WORK TO COMPLETE →
Give the records below again exactly, and exclude each picture.

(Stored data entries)
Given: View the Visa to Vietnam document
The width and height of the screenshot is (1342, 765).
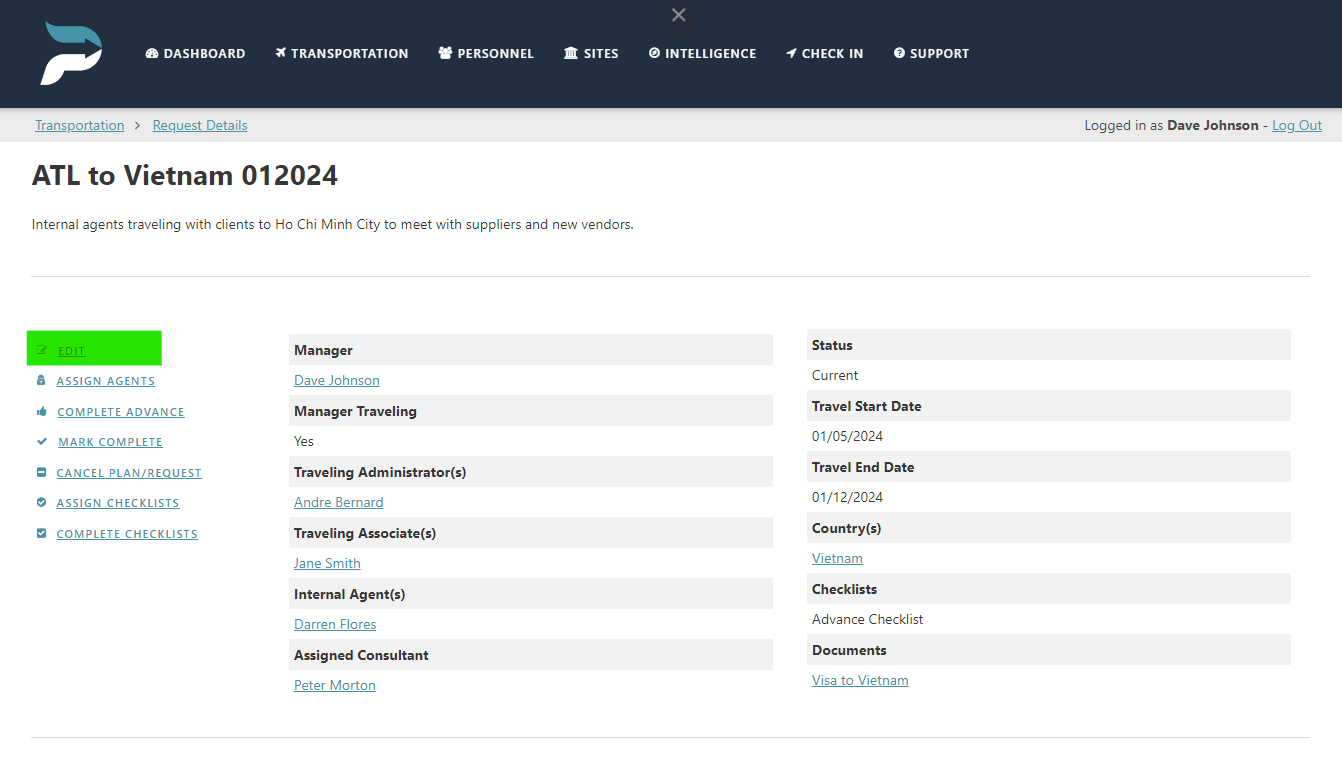Looking at the screenshot, I should 859,680.
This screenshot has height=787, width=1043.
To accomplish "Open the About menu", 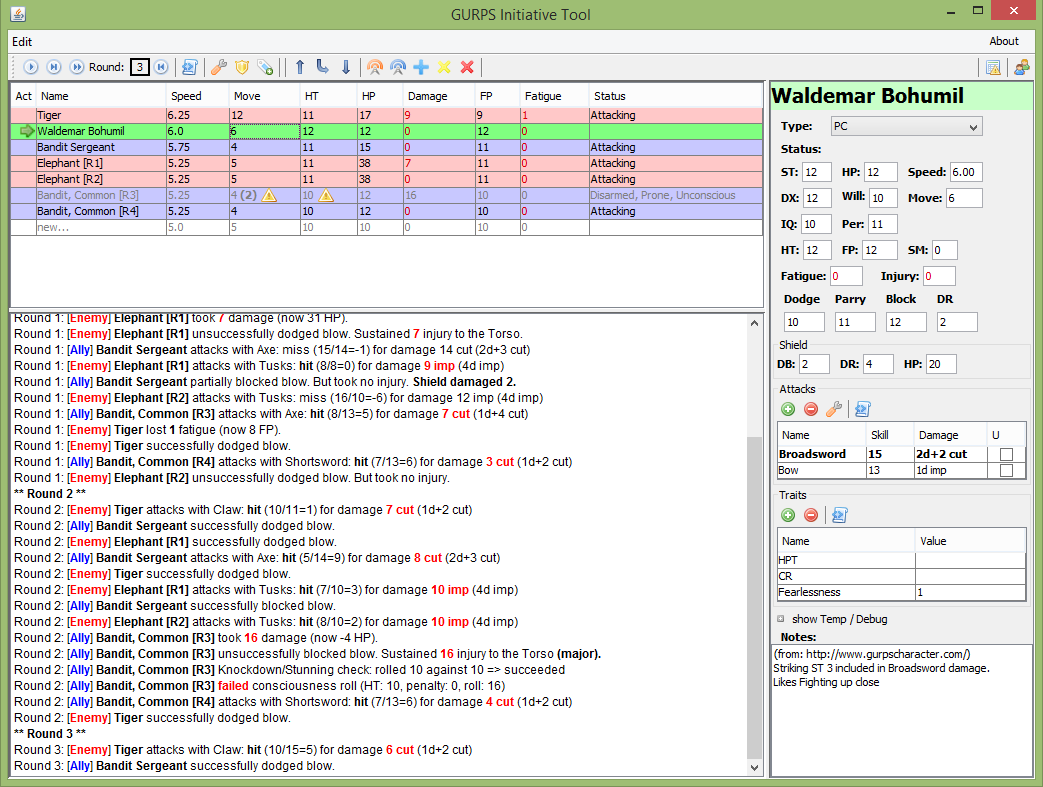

RESPONSE TO THE EXERCISE →
Given: View the Visa to Vietnam document
The width and height of the screenshot is (1342, 765).
Looking at the screenshot, I should 859,680.
This screenshot has height=787, width=1043.
To accomplish "Open the About menu", 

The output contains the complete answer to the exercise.